02/05/2026
Journal d’une anxieuse chronique
Samedi soir d’hiver: l’envie me prend. cette drogue que je peux sentir et goûter en même temps. Cette drogue qui me fait autant trippé que de fumée un Jean Guy. Ahĥhhhhh.
Cette drogue, qui, juste à y penser, m'enivre de bonheur. Ce bonheur m'apaise énormément. Mais non non je ne peux pas laisser cette drogue m’envahir l’esprit me brouille le tout et que je souffre 2x plus par la suite. C’est ok de vivre ses émotions.
Cette drogue est l’anxiété chronique généralisée. Donc mon cerveau a besoin de souffrir pour aller mieux par la suite. Donc l’option la plus souffrante est la mutilation.
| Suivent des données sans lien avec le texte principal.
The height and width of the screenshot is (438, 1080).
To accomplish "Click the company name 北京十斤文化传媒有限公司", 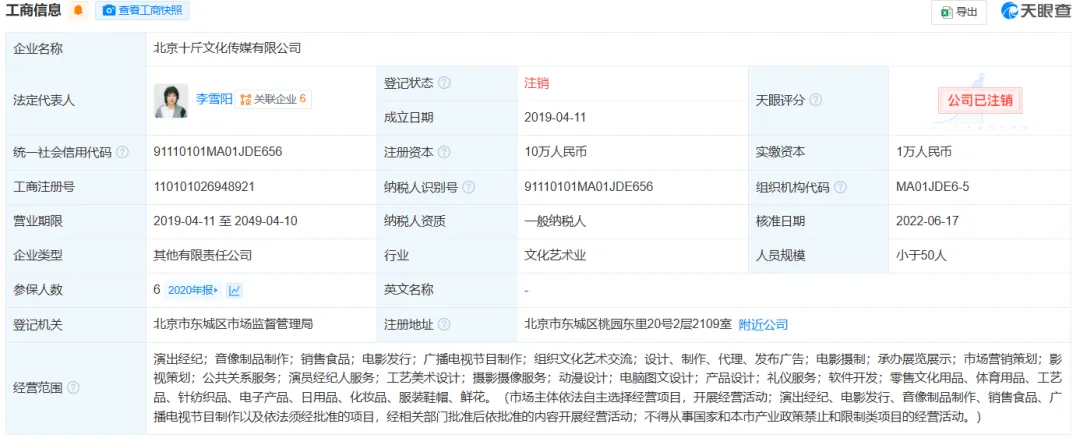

Oui oui. Mais la je sors de ma psychose comme j’aime l’appeler mais je suis simplement ailleurs. Je me dis: hey la fille, tu es assez forte pour passer par-dessus ça. Tu tombes bien relève toi la grande.
Et là je commence à penser à ce que j’ai fait toute la journée. Dans la chambre : passer le balais, laver le plancher, changer de meubles de place. C’est pas léger.
Faire du lavage. Vider et remplir le lave vaisselle, balayeuse salon, litières, sieste, écouté 2 films et tricoter. Faire le souper.
Là je me dit regarde tu a accomplie tout ça en ayant la tête ailleurs.
Bravo fille, tu as survécu cet après-midi. Parce que tu as trébuché ce soir et que tu es mauvaise pour autant. Wow bravo la grande.